**Records to process:**
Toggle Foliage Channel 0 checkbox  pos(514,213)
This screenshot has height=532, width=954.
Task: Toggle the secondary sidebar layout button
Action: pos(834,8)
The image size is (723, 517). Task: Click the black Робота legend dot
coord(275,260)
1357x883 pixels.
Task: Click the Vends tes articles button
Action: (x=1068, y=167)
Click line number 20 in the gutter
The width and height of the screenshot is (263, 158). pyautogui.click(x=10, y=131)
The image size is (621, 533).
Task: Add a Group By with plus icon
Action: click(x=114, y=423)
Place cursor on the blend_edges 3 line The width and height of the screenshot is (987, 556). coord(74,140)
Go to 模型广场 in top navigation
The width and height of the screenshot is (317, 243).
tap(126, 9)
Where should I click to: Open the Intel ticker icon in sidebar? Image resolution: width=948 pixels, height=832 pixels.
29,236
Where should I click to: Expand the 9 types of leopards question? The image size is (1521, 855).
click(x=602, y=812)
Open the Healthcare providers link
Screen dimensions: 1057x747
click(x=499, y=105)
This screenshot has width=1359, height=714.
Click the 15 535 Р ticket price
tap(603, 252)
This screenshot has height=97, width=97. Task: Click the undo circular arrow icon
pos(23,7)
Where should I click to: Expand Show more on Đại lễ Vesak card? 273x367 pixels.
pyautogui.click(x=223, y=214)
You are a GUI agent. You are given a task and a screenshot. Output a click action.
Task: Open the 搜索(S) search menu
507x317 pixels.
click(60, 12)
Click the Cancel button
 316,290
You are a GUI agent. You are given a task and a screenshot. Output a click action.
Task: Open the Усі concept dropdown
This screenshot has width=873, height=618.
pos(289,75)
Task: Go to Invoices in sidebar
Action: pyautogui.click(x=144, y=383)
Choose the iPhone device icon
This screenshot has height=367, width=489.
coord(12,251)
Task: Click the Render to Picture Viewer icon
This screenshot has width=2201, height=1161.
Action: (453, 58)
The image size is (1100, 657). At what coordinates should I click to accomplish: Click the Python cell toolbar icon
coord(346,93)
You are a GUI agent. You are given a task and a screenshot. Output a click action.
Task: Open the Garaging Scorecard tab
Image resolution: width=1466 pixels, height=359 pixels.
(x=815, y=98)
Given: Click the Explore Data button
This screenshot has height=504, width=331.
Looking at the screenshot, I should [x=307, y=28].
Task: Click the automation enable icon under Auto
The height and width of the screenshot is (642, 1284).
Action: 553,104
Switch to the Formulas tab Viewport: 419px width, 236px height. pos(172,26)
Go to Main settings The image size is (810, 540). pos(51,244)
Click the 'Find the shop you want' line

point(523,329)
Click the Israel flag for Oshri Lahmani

**Exercise brief:**
Convert the data above into a Markdown table with two columns, "Number" for the row number and "Text" for the line, leaving out any blank lines.

**Complete answer:**
| Number | Text |
|---|---|
| 1 | Toggle Foliage Channel 0 checkbox  pos(514,213) |
| 2 | This screenshot has height=532, width=954. |
| 3 | Task: Toggle the secondary sidebar layout button |
| 4 | Action: pos(834,8) |
| 5 | The image size is (723, 517). Task: Click the black Робота legend dot |
| 6 | coord(275,260) |
| 7 | 1357x883 pixels. |
| 8 | Task: Click the Vends tes articles button |
| 9 | Action: (x=1068, y=167) |
| 10 | Click line number 20 in the gutter |
| 11 | The width and height of the screenshot is (263, 158). pyautogui.click(x=10, y=131) |
| 12 | The image size is (621, 533). |
| 13 | Task: Add a Group By with plus icon |
| 14 | Action: click(x=114, y=423) |
| 15 | Place cursor on the blend_edges 3 line The width and height of the screenshot is (987, 556). coord(74,140) |
| 16 | Go to 模型广场 in top navigation |
| 17 | The width and height of the screenshot is (317, 243). |
| 18 | tap(126, 9) |
| 19 | Where should I click to: Open the Intel ticker icon in sidebar? Image resolution: width=948 pixels, height=832 pixels. |
| 20 | 29,236 |
| 21 | Where should I click to: Expand the 9 types of leopards question? The image size is (1521, 855). |
| 22 | click(x=602, y=812) |
| 23 | Open the Healthcare providers link |
| 24 | Screen dimensions: 1057x747 |
| 25 | click(x=499, y=105) |
| 26 | This screenshot has width=1359, height=714. |
| 27 | Click the 15 535 Р ticket price |
| 28 | tap(603, 252) |
| 29 | This screenshot has height=97, width=97. Task: Click the undo circular arrow icon |
| 30 | pos(23,7) |
| 31 | Where should I click to: Expand Show more on Đại lễ Vesak card? 273x367 pixels. |
| 32 | pyautogui.click(x=223, y=214) |
| 33 | You are a GUI agent. You are given a task and a screenshot. Output a click action. |
| 34 | Task: Open the 搜索(S) search menu |
| 35 | 507x317 pixels. |
| 36 | click(60, 12) |
| 37 | Click the Cancel button |
| 38 |  316,290 |
| 39 | You are a GUI agent. You are given a task and a screenshot. Output a click action. |
| 40 | Task: Open the Усі concept dropdown |
| 41 | This screenshot has width=873, height=618. |
| 42 | pos(289,75) |
| 43 | Task: Go to Invoices in sidebar |
| 44 | Action: pyautogui.click(x=144, y=383) |
| 45 | Choose the iPhone device icon |
| 46 | This screenshot has height=367, width=489. |
| 47 | coord(12,251) |
| 48 | Task: Click the Render to Picture Viewer icon |
| 49 | This screenshot has width=2201, height=1161. |
| 50 | Action: (453, 58) |
| 51 | The image size is (1100, 657). At what coordinates should I click to accomplish: Click the Python cell toolbar icon |
| 52 | coord(346,93) |
| 53 | You are a GUI agent. You are given a task and a screenshot. Output a click action. |
| 54 | Task: Open the Garaging Scorecard tab |
| 55 | Image resolution: width=1466 pixels, height=359 pixels. |
| 56 | (x=815, y=98) |
| 57 | Given: Click the Explore Data button |
| 58 | This screenshot has height=504, width=331. |
| 59 | Looking at the screenshot, I should [x=307, y=28]. |
| 60 | Task: Click the automation enable icon under Auto |
| 61 | The height and width of the screenshot is (642, 1284). |
| 62 | Action: 553,104 |
| 63 | Switch to the Formulas tab Viewport: 419px width, 236px height. pos(172,26) |
| 64 | Go to Main settings The image size is (810, 540). pos(51,244) |
| 65 | Click the 'Find the shop you want' line |
| 66 | point(523,329) |
| 67 | Click the Israel flag for Oshri Lahmani |